My research set out to do that, using a Marxian framework to understand what labor is and is not productive for capital. The key question is whether services, accurately defined, are less exploitable by capital than other jobs and, if so, whether their predominance and growth presage a new economic system – which may or may not be exploitative, even if non-capitalist. Combining insight from Marxian political economy, social reproduction theory and the sociology of service work, I concretize these ideas and assess them with US Census data.

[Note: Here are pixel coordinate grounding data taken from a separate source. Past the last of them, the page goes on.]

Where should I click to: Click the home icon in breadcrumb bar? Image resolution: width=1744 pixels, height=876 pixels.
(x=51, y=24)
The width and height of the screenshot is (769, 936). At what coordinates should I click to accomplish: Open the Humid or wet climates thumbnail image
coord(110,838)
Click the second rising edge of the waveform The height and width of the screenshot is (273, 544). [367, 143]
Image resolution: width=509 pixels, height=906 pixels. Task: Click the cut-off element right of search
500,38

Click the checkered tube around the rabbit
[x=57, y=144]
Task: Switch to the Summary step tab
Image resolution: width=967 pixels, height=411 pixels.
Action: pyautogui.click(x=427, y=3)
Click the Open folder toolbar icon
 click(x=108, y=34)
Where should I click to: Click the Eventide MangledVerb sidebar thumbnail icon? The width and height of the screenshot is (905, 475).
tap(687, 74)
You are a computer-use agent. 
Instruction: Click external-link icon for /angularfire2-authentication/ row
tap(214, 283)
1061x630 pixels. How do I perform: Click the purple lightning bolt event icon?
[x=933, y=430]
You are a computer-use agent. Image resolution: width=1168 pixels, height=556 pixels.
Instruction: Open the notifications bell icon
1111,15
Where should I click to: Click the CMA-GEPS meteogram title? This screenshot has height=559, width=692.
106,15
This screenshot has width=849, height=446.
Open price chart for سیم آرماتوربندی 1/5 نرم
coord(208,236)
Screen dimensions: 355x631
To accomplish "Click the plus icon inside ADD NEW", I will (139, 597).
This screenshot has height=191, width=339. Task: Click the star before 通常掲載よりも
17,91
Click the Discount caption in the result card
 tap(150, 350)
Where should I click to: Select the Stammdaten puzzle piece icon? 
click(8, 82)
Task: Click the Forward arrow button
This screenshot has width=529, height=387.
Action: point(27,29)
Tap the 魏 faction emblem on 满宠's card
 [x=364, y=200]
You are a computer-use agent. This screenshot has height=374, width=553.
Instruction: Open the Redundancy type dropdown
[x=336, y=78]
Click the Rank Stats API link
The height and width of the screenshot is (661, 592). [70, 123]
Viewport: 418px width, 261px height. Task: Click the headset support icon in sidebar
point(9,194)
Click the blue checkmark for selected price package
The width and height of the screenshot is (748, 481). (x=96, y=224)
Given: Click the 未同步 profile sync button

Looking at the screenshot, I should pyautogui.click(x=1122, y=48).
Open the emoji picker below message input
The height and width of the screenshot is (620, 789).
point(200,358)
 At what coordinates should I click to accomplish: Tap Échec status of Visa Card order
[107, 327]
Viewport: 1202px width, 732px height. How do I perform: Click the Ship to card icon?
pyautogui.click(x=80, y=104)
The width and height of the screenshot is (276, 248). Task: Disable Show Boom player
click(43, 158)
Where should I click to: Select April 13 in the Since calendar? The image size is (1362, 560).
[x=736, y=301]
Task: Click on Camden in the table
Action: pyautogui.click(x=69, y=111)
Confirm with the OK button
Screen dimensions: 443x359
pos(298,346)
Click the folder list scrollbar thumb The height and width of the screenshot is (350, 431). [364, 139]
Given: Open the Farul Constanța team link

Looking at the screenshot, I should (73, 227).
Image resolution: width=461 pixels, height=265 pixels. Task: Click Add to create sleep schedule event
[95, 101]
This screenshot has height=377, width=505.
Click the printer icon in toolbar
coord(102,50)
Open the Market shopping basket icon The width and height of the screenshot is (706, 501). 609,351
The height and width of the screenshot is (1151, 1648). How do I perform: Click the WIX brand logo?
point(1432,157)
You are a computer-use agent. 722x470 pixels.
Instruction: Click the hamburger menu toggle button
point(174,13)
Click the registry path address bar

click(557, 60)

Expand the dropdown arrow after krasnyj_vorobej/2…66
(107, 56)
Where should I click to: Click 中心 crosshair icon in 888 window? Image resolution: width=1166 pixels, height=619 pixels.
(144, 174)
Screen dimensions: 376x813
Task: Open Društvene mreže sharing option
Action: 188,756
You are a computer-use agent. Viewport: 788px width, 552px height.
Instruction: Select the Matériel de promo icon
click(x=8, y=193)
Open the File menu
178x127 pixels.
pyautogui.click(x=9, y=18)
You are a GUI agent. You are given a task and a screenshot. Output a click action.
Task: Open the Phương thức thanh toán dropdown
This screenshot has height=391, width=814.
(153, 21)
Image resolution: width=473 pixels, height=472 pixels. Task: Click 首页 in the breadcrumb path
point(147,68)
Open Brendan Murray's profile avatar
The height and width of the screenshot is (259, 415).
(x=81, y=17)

What I found was this: fewer than one-fifth of service jobs are productive for capital while nearly half of non-service jobs are. I call this the service productivity gap, and it is neither race nor gender neutral. Women predominate in services while people of color work there disproportionately. This supports Winant’s intersectional correspondence thesis – that those historically excluded from wage labor have been reintegrated into its social reproductive and potentially post-capitalist sphere. But how did we get here?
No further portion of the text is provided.